Chez les humains, pour que la parole puisse advenir, le phénomène de ritualisation doit atteindre un niveau tertiaire. Pour clarifier ce que nous entendons par ce nouveau concept de "ritualisation tertiaire", je vais me référer à une expérience de Cyrulnik[26]. Celui-ci a observé le comportement de jeunes enfants assis sur une chaise-bébé et placés en face d'un objet convoité mais hors de portée. Jusqu'à environ un an, l'enfant porte le regard dans la direction de l'objet, tend la main dans un geste de préemption, se met à crier comme il ne peut l'atteindre et finit par s'auto-agresser, par exemple en se mordant les mains. Ce geste désespéré de préemption est bien déjà un signe, mais reste fusionné au corps tendu de l'enfant vers l'objet de son désir.

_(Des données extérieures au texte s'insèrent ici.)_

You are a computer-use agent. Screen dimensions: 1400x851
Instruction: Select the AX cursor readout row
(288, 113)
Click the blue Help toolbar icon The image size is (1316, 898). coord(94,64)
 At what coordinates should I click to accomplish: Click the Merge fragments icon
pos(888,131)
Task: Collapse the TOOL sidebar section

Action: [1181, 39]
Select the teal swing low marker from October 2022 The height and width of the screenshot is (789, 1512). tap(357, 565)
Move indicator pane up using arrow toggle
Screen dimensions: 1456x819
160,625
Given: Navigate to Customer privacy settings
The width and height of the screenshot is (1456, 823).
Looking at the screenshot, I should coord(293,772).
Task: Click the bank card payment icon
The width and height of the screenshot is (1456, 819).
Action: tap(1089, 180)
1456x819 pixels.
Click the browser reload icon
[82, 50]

Après cet âge, la main tendue va finir par se refermer pour ne laisser que l'index tendu vers l'objet convoité, son regard ne se portera plus seulement sur cet objet mais aussi dans la direction de l'adulte présent dans la pièce. Cyrulnik parle du "stade du pointer du doigt" ou "stade de l’index". Avant ce stade, le niveau de communication de l'enfant n'était encore que du type de celui décrit plus haut chez la cane du garrot à l’œil d'or et qui procède d'une ritualisation secondaire. Contrairement au signe de communication élaboré tant par la cane de Lorenz que par l'enfant avant qu'il n'atteigne le stade de l'index, une fois cette étape de son développement franchie, le signe produit par l'enfant s'autonomise par rapport à son corps et la communication acquiert alors une fonction de désignation. Cette dernière étape précède l’acquisition du langage. Cette antériorité phylogénétique du geste manuel de communication par rapport au langage parlé[27] va dans le même sens que l’hypothèse de Michael Corballis que nous avons mentionné au début de notre article.
Après avoir développé plus haut l'hypothèse de Konrad Lorenz selon laquelle le geste de communication est en définitive une production du comportement agressif, et comment chez l'homme cette fonction de communication peut atteindre un niveau de désignation, nous pouvons nous référer encore une fois à René Girard pour indiquer comment, chez les humains, le geste violent de désignation de la victime émissaire est source d'une infinitude de significations[28].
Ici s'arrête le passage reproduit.